The simplest suitable method is Floyd's cycle finding, which will exhibit with non-vanishing probability two distinct $n$-bit bitstrings $r$ and $s$ with $H(r)=H(s)$, in the orbit a given initial point $t$ when iterating $H$
- $m\gets\lceil\,2^{n/2+1}\,\rceil$ (increasing $+1$ reduces failures).
- $u\gets H(t)$ .
- $r\gets u$ ; $s\gets H(u)$ .
- while $r\ne s$ : (find cycle)
- if $m=0$ then stop in failure (long orbit, rare).
- $m\gets m-1$ .
- $r\gets H(r)$ ; $s\gets H(H(s))$ .
- if $t=s$ then stop in failure ($t$ in cycle, vanishingly rare).
- $s\gets H(s)$ .
- while $r\ne s$ : (offset $u$ by one cycle)
- while $t\ne u$: (locate collision)
- $r\gets t$ ; $s\gets u$ .
- $t\gets H(t)$ ; $u\gets H(u)$ .
- output $(r,s)$ and stop in success.
Try it online! for collision of a 24-bit hash (the first $k=3$ bytes of SHA-256). Please be kind enough to run this Python code on your machine if increasing $k$.
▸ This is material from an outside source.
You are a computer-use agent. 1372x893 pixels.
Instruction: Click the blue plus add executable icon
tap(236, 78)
The method uses that the orbit of $t$, defined as the $u$ reached by iterating $u\gets H(u)$ starting from $u=t$, tends to cycle within $\mathcal \Theta(2^{n/2})$ steps. The algorithm detects a cycle is reached, find $u$ after as many steps from $t$ as the cycle's length, then where the cycle is entered, which yields a collision. It can be shown that for random function $H:\{0,1\}^*\mapsto\{0,1\}^n$ and except for very small $n$, the success probability of this algorithm from any starting point $t$ is at least $3/4$ (failures are for overly long orbit of $t$, or when $t$ belongs to a cycle).
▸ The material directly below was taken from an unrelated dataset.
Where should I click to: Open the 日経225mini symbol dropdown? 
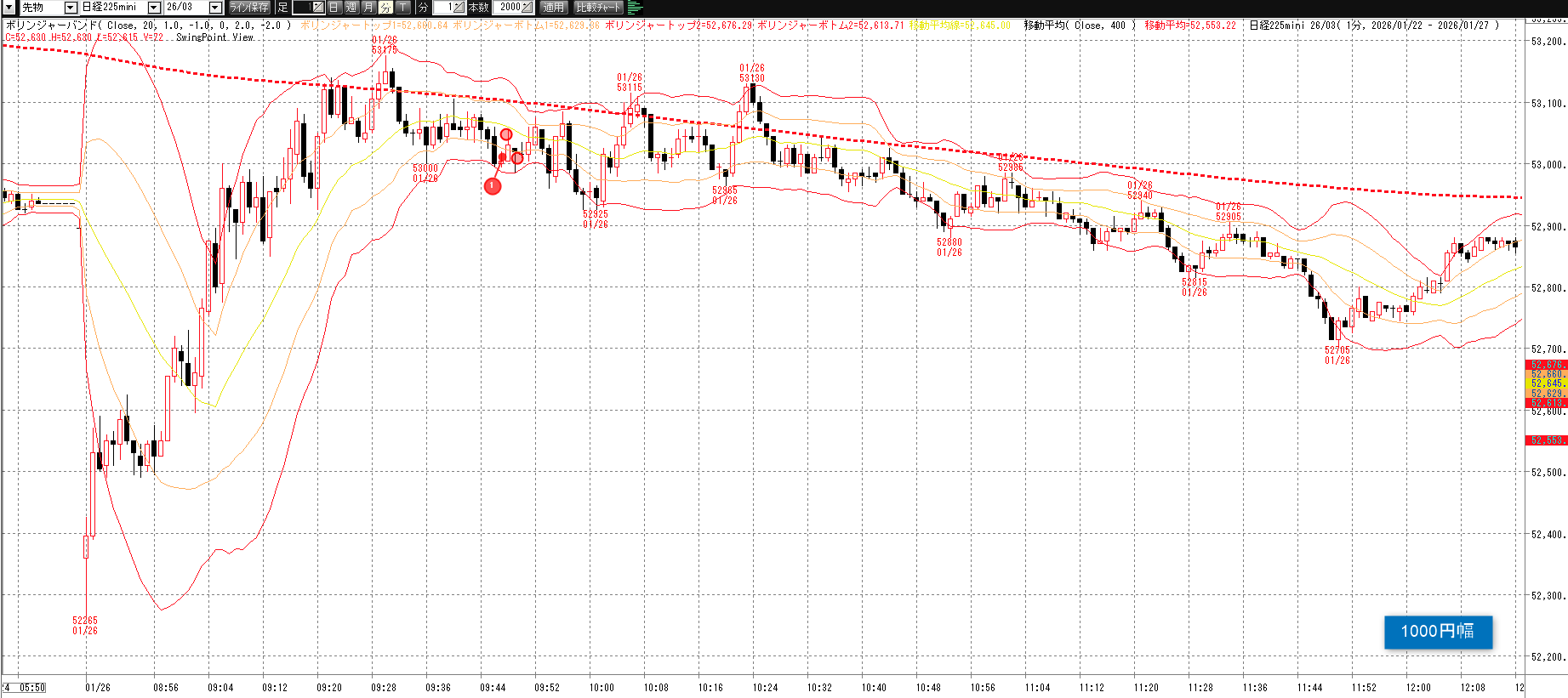click(154, 8)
In case of failure, it's often enough to restart from another random point. That typically works fine for common cryptographic hashes $H$, but even for these it can happen that most starting points lead to a cycle too large to be found. In a general case, we want to switch to using the algorithm with $H'$ defined by $H'(x)=H(F(x))$ for a suitably random efficiently computable and invertible injection $F$ chosen at start of the algorithm. That's so exhibiting a collision for $H'$ using the algorithm exhibits a collision for $H$, but $H'$ can have a different cycle structure. For most $n$-bit hash $H$ suitable for cryptographic use, $F$ can be XOR with a fixed $n$-bit bitstring, or adding a fixed prefix or/and suffix. This is not illustrated in the above pseudocode and linked Python code.
It's possible to distribute the work on many machines running in parallel, each with little memory, moderate communication, and moderate extra work. See Paul C. van Oorschot and Michael J. Wiener, Parallel Collision Search with Cryptanalytic Applications, in Journal of Cryptology, 1999.